12 novembre 2018 Rezo Nodwes
AFFAIRE PETROCARIBE: REPONSE À LA FONDATION FJKL ET À L’ANCIEN MAGISTRAT.
Lundi 12 novembre 2018 ((rezonodwes.com))– Depuis environ dix(10) mois l’affaire Petrocaribe ne cesse d’occuper toutes les pensées tant des profanes que les professionnels du droit. Pourtant, la tentation de certaines critiques met la vérité dans un imbroglio juridique peu audacieux et révoltant.
Pour rappel, la Fondation FJKL a produit la semaine dernière un rapport sous forme de propositions juridiques dans le cadre du dossier Petrocaribe. Ces propositions ont été adressées au juge d’instruction chargé de l’information judiciaire dans le cadre de cette affaire. A dessein ou pas, ce rapport n’est pas daté par l’auteur.
Dans la même semaine, un ancien juge d’instruction a produit également des réflexions sous forme de droit comparé dans le sens contraire au rapport susmentionné. Son article s’intitule Affaire Petrocaribe: Considérations juridiques sur les conclusions du Parquet.
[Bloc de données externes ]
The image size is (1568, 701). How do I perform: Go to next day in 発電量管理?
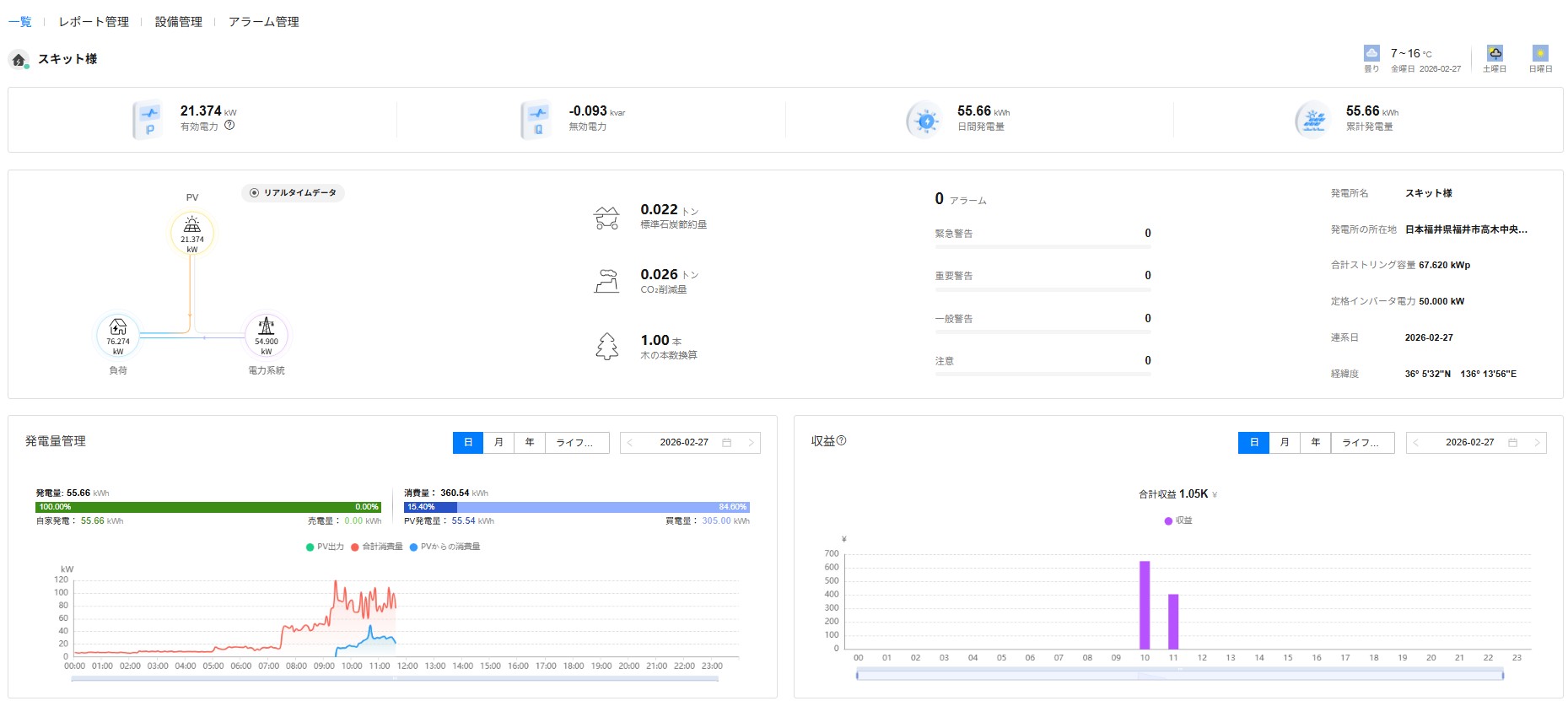[751, 443]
D’une part, la Fondation a rappelé q’une plainte avec constitution de partie civile en date du 29 janvier 2018 a déclenché l’action publique par voie d’action. Elle rappelle que cette plainte est suivie d’un réquisitoire du parquet en date du 27 avril 2018, dont le dispositif est ainsi conçu:
« Par ces Motifs, conformément aux dispositions des articles 19 et 20-2 du décret du 23 novembre 2005 établissant et organisant le fonctionnement de la CSC/CA, le commissaire du Gouvernement requiert le juge instructeur dire et déclarer que le cabinet d’instruction criminelle. Juridiction spéciale faisant partie intégrante du tribunal de l’ordre judiciaire « dit tribunal de droit commun» n’est pas actuellement compétent pour ouvrir une instruction relative à cette affaire. Conséquemment, procéder, en attendant le résultat de l’enquête administrative de la csc/ca par une ordonnance déclinatoire de compétence rationae materiae dans le cadre de ce dossier dit-on l’affaire Petrocaribe».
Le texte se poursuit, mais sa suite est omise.